(Data records)
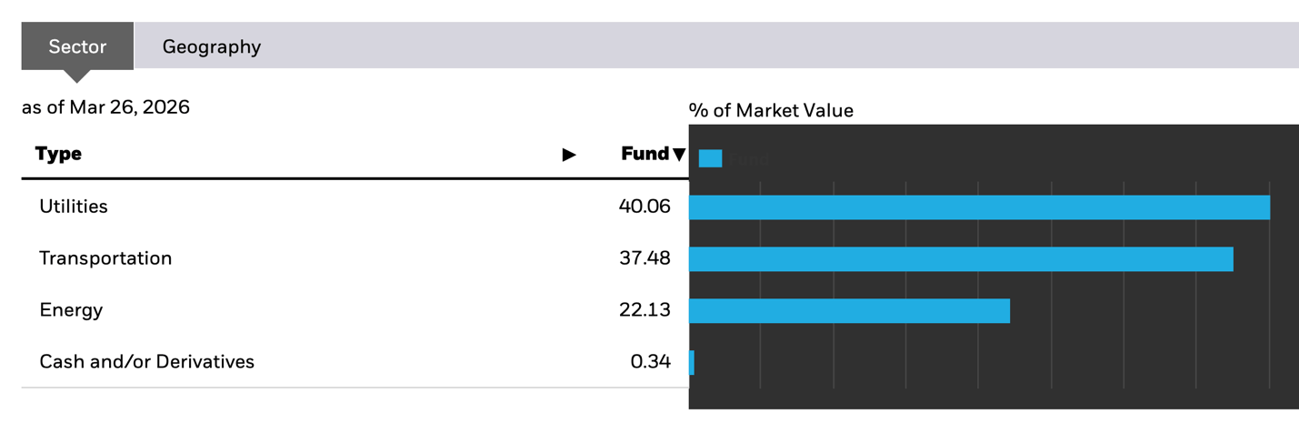Click the 40.06 Utilities fund value
Viewport: 1299px width, 434px height.
(x=644, y=207)
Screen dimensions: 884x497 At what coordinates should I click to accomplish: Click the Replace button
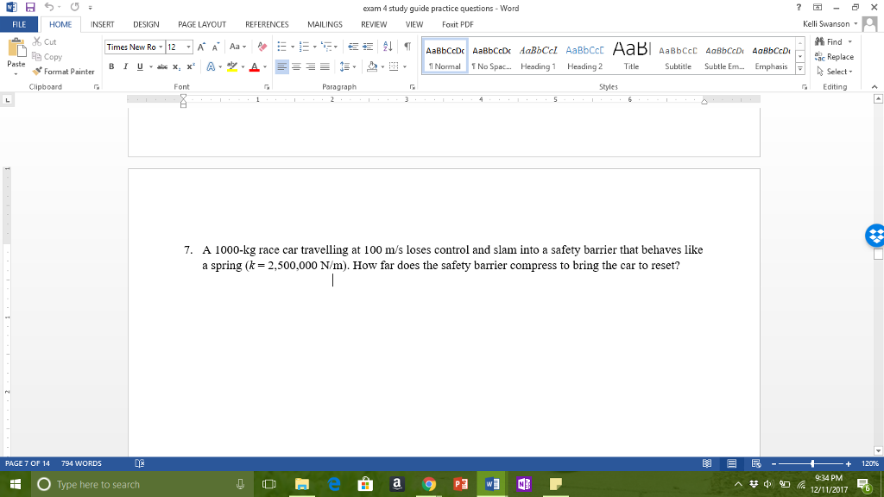pyautogui.click(x=835, y=57)
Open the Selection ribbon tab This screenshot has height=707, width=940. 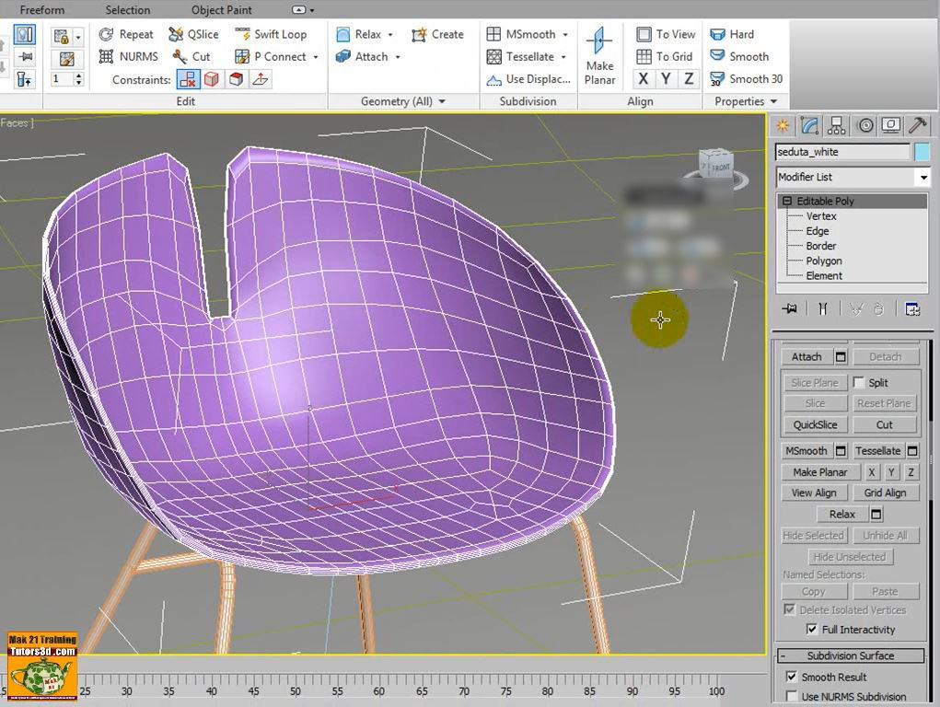coord(127,10)

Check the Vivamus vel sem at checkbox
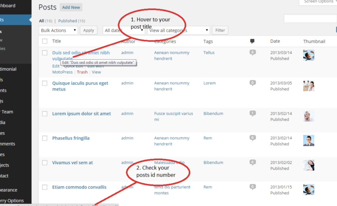pos(45,162)
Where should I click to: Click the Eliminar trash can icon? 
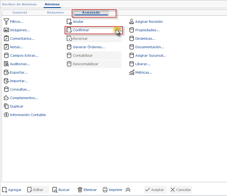[80, 190]
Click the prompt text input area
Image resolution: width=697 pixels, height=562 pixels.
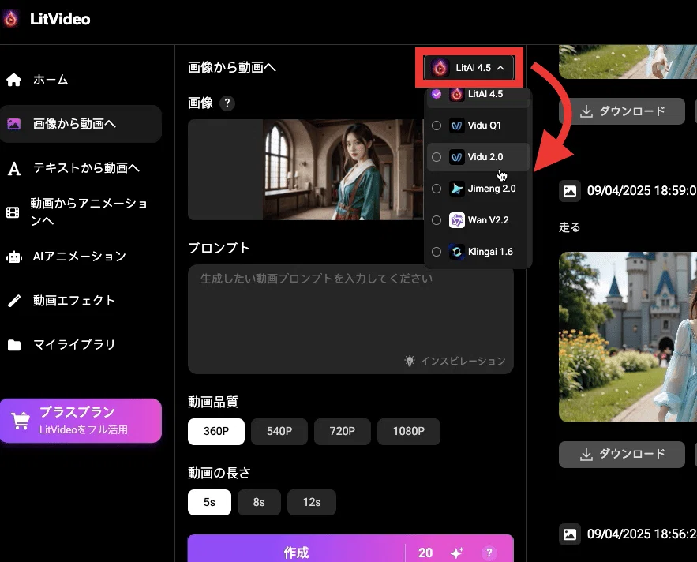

# [Required work]
Rewrite the stretch of the records from the line containing "Click the prompt text input area" through the end of the records, changing "prompt" to "search" and keeping everything else the same. Omit the pictures from your answer.

# [Full solution]
Click the search text input area
Image resolution: width=697 pixels, height=562 pixels.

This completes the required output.